First let’s take a structural look at the Agribusiness ETF $MOO, which contains exposure to Chemical stocks as there is no ETF dedicated to that industry. Prices got back to their ’08 highs earlier in the year and have been consolidating since. A breakout above 66 would signal the beginning of a new long-term uptrend that targets 94.25.
Click on chart to enlarge view.
From a tactical perspective prices are back toward the top of an ascending triangle continuation pattern.
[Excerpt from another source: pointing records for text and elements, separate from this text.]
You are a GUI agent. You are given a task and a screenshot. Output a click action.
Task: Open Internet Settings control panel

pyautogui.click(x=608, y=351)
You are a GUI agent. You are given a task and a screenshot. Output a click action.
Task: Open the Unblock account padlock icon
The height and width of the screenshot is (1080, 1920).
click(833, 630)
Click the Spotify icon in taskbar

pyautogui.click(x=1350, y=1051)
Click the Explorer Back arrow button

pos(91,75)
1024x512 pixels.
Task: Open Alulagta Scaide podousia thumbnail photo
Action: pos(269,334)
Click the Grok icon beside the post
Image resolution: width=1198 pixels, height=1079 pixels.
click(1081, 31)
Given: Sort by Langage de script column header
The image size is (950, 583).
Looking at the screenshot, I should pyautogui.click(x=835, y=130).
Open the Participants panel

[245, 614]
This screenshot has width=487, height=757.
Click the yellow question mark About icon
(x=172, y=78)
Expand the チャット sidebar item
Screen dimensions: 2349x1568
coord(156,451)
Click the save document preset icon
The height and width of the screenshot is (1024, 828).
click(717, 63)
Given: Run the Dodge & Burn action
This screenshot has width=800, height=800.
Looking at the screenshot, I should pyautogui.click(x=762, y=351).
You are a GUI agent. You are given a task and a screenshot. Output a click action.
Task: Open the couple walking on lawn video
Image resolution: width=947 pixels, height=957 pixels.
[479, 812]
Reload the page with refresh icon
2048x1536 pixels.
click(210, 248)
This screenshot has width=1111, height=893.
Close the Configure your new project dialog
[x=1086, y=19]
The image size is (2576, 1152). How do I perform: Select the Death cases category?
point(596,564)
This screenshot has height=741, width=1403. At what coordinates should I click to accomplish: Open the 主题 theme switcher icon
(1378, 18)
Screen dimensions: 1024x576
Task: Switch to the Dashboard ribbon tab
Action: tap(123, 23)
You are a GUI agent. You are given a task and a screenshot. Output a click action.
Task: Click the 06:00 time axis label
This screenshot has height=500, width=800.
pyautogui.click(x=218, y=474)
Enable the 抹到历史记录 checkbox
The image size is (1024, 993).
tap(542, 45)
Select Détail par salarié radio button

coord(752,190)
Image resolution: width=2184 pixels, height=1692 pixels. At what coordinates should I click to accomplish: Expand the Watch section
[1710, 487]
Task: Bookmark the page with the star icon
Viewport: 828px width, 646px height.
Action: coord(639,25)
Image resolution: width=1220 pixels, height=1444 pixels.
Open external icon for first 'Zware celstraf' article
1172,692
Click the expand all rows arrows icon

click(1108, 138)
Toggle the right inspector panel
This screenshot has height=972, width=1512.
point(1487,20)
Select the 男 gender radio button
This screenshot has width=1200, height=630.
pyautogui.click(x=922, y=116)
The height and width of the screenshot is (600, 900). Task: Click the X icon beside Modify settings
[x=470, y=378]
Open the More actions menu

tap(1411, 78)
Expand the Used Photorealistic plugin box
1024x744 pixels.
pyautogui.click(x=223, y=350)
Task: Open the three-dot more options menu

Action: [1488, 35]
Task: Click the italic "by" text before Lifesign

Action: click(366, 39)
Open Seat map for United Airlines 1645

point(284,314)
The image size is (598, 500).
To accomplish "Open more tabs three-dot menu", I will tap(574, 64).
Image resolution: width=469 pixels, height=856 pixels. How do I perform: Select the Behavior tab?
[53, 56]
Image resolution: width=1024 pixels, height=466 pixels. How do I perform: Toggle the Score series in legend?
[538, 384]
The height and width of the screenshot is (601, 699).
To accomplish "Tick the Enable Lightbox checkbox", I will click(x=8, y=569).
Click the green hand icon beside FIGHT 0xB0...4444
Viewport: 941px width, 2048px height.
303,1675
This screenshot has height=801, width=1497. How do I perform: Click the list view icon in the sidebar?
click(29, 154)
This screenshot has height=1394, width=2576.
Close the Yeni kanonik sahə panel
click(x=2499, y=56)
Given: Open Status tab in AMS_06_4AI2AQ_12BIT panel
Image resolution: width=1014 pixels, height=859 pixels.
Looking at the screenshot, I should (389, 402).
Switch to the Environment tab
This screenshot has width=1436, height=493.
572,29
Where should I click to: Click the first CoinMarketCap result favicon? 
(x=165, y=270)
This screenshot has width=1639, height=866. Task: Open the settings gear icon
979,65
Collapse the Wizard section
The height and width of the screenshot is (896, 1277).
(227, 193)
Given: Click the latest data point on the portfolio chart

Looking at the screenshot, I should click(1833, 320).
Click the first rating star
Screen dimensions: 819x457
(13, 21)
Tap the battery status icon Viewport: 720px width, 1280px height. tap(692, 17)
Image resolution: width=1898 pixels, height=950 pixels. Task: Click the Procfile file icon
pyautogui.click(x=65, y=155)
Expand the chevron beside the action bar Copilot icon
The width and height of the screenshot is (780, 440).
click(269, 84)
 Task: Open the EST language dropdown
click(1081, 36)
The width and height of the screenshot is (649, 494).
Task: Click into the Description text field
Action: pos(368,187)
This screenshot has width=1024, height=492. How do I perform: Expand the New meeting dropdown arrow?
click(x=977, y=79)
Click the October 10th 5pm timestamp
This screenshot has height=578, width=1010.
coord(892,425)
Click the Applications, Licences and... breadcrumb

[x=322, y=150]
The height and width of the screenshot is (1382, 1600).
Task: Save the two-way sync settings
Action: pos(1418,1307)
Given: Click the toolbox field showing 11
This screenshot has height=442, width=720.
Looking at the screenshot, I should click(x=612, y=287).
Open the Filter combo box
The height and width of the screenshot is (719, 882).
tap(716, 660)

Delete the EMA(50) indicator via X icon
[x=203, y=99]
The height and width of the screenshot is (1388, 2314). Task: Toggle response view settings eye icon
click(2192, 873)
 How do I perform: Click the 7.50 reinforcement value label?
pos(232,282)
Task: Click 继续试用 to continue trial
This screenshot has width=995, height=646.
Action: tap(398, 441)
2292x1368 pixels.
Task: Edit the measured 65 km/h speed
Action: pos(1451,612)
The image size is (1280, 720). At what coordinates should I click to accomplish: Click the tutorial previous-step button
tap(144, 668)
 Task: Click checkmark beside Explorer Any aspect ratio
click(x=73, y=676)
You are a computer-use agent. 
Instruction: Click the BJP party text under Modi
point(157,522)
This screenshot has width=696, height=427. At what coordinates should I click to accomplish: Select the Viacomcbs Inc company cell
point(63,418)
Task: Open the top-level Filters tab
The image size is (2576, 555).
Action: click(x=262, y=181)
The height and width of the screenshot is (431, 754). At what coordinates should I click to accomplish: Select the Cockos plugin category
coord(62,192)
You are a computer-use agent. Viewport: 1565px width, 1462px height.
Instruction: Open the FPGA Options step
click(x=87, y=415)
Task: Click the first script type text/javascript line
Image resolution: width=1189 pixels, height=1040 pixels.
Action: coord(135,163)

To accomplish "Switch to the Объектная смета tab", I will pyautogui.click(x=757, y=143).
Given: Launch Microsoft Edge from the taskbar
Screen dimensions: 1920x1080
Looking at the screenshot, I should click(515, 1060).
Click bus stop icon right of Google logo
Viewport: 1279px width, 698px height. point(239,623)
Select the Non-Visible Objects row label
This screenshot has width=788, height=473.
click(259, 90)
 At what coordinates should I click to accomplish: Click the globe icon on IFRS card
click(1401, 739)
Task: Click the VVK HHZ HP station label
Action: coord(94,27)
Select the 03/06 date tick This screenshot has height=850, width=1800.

If prices can break above 64.70 we’ll likely see a move up toward the 161.8% extension of the ’15-’16 decline near 68.75.
While this ETF looks good on an absolute basis, it’s important to note that it recently broke down from a multi-year consolidation pattern to new all-time lows relative to the S&P 500. While this failed breakdown provided some short-term relief, there’s little evidence this structural decline is over.
It’s also worth nothing that while the sector’s relative strength vs the broader market isn’t great, we recognize our readers have different portfolio approaches and mandates, so it’s important to point out all potential opportunities in the market even if they’re not among the best of the best on a relative basis (like Technology or Medical Devices).
One stock we’ve discussed in the past with Premium Members is Zoetis, which continues to work. If prices are above 84.20 we want to be long and taking profits near 112.90.